Wyjaśniali, że najpierw trzeba dać dzieciom pewną ogólną „krzepę duchową”, by mogły funkcjonować także w środowisku nieprzyjaznym Bogu i Jego prawu. Błędem jest np. pozwalanie gimnazjaliście na posiadanie telefonu z dostępem do internetu czy na zamykanie się w swoim pokoju z komputerem mającym dostęp do sieci. Powinien korzystać z niego w ogólnodostępnym pomieszczeniu, by starsi mogli widzieć, z jakich treści korzysta. – Inaczej wystawiamy dziecko na, być może zbyt wielkie dla niego, pokusy. Nie wyobrażamy sobie, ilu gimnazjalistów jest uzależnionych od pornografii – wyjaśniali.

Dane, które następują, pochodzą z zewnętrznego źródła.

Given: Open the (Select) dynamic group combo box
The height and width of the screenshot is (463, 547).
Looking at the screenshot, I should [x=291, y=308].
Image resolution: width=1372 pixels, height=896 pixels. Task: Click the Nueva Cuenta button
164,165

Jako czynniki sprzyjające wychowaniu wierzących dzieci, państwo Mariola i Piotr wymienili: przebywanie w domu z dziećmi, gdy są małe i najbardziej chłonne, niezaniedbywanie z lenistwa korygowania ich, modlitwa za nie, dbanie o autentyczność chrześcijańskiego życia w rodzinie, wieczorne czytanie – by zasypiały z głową wypełnioną budującymi treściami. – Ważne jest także dbanie o to, by życie wychowanków było atrakcyjne i radosne, żeby nie miały poczucia, że jako dzieci wierzących rodziców „mają gorzej” niż potomkowie niewierzących – mówili, podpowiadając również zabieganie o to, by miały wierzących przyjaciół, należały do wspólnot.
Pani Mariola wspomniała o dobrym rodzinnym zwyczaju dziękowania Bogu za wszystko oraz o roli Biblii. Państwo Wołochowiczowie mają osobne Pismo Świętej w samochodzie, osobne w kuchni; każdy z nich ma swój własny egzemplarz. Ich rodzina jest wręcz złakniona słowa Bożego.

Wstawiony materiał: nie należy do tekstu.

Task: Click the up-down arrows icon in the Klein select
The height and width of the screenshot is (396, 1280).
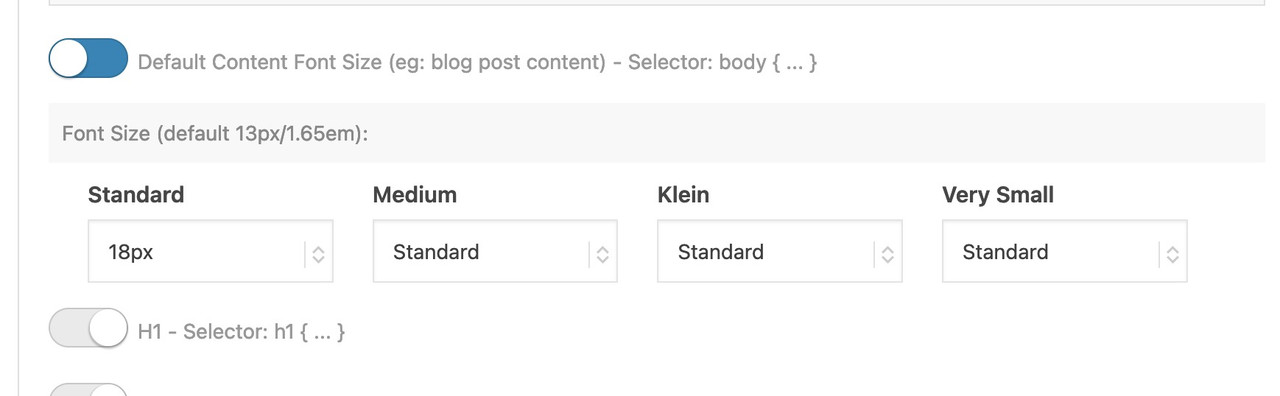Action: [887, 255]
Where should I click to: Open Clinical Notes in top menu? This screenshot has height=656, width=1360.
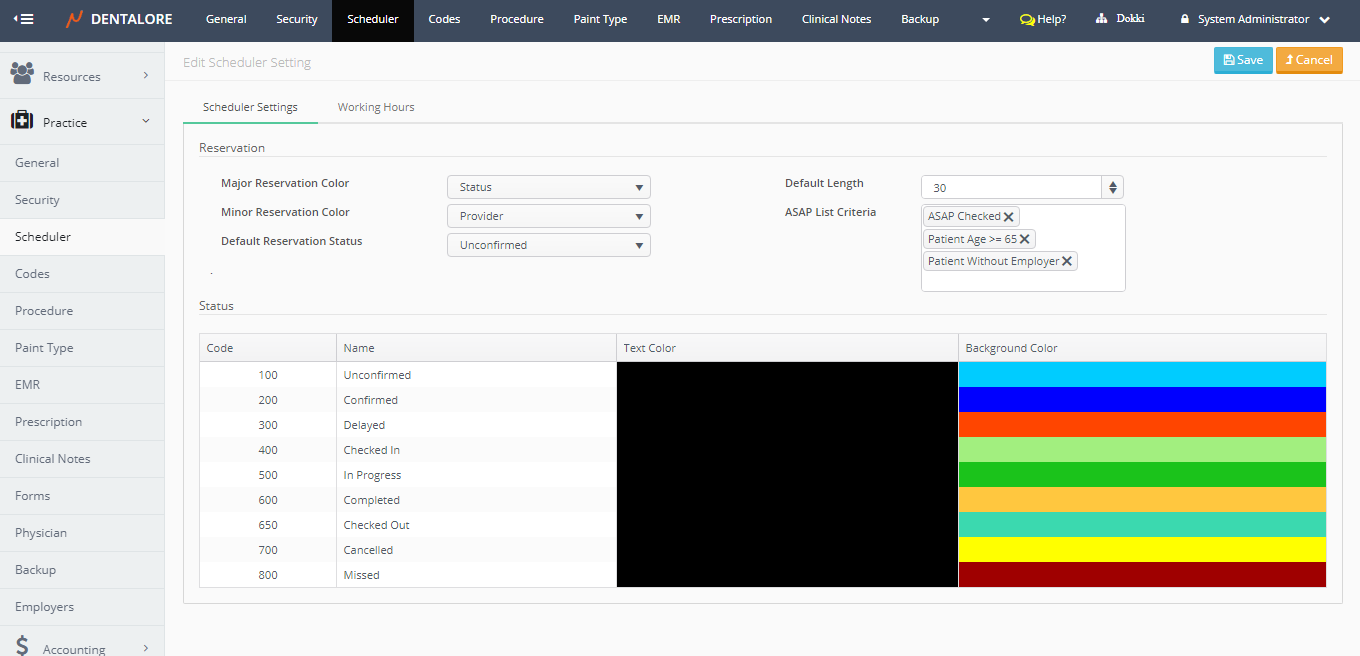pos(836,19)
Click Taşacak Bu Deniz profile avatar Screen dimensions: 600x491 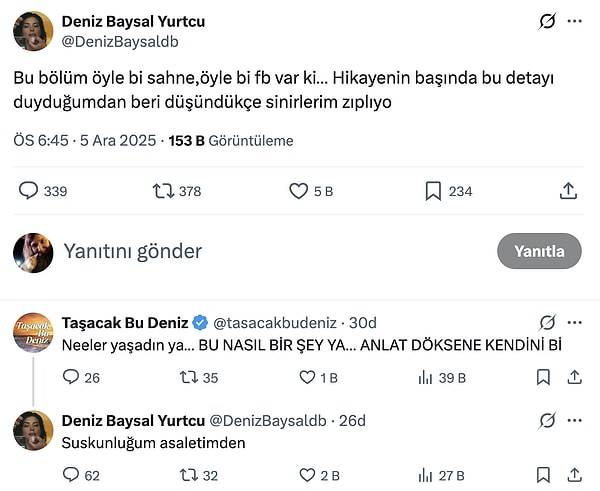pyautogui.click(x=33, y=332)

Sobotnie spotkanie zorganizował Ruch Światło–Życie – wspólnota „On Jest” razem z parafią NMP Bolesnej na wrocławskim Strachocinie. Prelegenci żyją w małżeństwie od 33 lat, mają troje dzieci, są tłumaczami, autorami poradników i publikacji dotyczących odnowy biblijnej oraz chrześcijańskiego wychowania i życia rodzinnego.